## Task directions
Copy out the data word for word, starting at the line that contains "The width and height of the screenshot is (800, 512)." and ending at the line that contains "Image resolution: width=1024", with both of those lines included.

-- START OF Dataset --

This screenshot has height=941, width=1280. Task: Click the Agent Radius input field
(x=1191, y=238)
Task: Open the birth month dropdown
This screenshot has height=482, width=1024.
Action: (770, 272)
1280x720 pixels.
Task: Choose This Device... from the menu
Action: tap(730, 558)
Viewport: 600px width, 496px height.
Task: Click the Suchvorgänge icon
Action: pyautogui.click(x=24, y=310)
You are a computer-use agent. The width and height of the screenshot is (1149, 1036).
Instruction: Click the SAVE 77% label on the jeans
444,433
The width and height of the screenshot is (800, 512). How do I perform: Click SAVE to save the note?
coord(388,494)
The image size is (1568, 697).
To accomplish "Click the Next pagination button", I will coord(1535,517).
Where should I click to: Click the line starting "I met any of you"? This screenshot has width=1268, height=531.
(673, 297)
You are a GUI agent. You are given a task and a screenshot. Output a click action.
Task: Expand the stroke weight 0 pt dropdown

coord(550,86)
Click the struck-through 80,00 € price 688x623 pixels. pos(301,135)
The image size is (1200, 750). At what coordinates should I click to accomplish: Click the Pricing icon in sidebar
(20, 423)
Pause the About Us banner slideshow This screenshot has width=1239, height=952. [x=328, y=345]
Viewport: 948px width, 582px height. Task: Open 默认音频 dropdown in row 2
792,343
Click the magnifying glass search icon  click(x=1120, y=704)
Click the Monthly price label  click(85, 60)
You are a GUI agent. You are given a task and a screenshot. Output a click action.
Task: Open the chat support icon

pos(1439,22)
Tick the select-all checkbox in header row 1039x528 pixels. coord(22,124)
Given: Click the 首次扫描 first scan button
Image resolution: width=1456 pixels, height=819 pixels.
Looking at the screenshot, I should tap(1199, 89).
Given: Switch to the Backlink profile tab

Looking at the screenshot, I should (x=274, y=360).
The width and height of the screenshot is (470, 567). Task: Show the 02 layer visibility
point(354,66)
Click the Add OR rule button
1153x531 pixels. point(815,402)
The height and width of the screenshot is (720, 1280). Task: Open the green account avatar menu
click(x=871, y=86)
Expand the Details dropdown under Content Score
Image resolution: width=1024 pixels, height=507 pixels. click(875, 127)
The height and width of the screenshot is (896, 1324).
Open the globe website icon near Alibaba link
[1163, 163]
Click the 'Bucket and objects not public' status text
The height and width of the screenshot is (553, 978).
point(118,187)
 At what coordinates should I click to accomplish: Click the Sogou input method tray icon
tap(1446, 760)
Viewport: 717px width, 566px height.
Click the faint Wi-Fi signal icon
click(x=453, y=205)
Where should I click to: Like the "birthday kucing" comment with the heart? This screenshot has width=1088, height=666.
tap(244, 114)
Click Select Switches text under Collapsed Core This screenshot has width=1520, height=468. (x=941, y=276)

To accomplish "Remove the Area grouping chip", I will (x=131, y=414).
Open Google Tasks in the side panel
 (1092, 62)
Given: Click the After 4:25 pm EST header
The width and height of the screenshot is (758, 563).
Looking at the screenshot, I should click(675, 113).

-- END OF Dataset --

## Written solution
The width and height of the screenshot is (800, 512). How do I perform: Click SAVE to save the note?
coord(388,494)
The image size is (1568, 697).
To accomplish "Click the Next pagination button", I will coord(1535,517).
Where should I click to: Click the line starting "I met any of you"? This screenshot has width=1268, height=531.
(673, 297)
You are a GUI agent. You are given a task and a screenshot. Output a click action.
Task: Expand the stroke weight 0 pt dropdown

coord(550,86)
Click the struck-through 80,00 € price 688x623 pixels. pos(301,135)
The image size is (1200, 750). At what coordinates should I click to accomplish: Click the Pricing icon in sidebar
(20, 423)
Pause the About Us banner slideshow This screenshot has width=1239, height=952. [x=328, y=345]
Viewport: 948px width, 582px height. Task: Open 默认音频 dropdown in row 2
792,343
Click the magnifying glass search icon  click(x=1120, y=704)
Click the Monthly price label  click(85, 60)
You are a GUI agent. You are given a task and a screenshot. Output a click action.
Task: Open the chat support icon

pos(1439,22)
Tick the select-all checkbox in header row 1039x528 pixels. coord(22,124)
Given: Click the 首次扫描 first scan button
Image resolution: width=1456 pixels, height=819 pixels.
Looking at the screenshot, I should tap(1199, 89).
Given: Switch to the Backlink profile tab

Looking at the screenshot, I should (x=274, y=360).
The width and height of the screenshot is (470, 567). Task: Show the 02 layer visibility
point(354,66)
Click the Add OR rule button
1153x531 pixels. point(815,402)
The height and width of the screenshot is (720, 1280). Task: Open the green account avatar menu
click(x=871, y=86)
Expand the Details dropdown under Content Score
Image resolution: width=1024 pixels, height=507 pixels. click(875, 127)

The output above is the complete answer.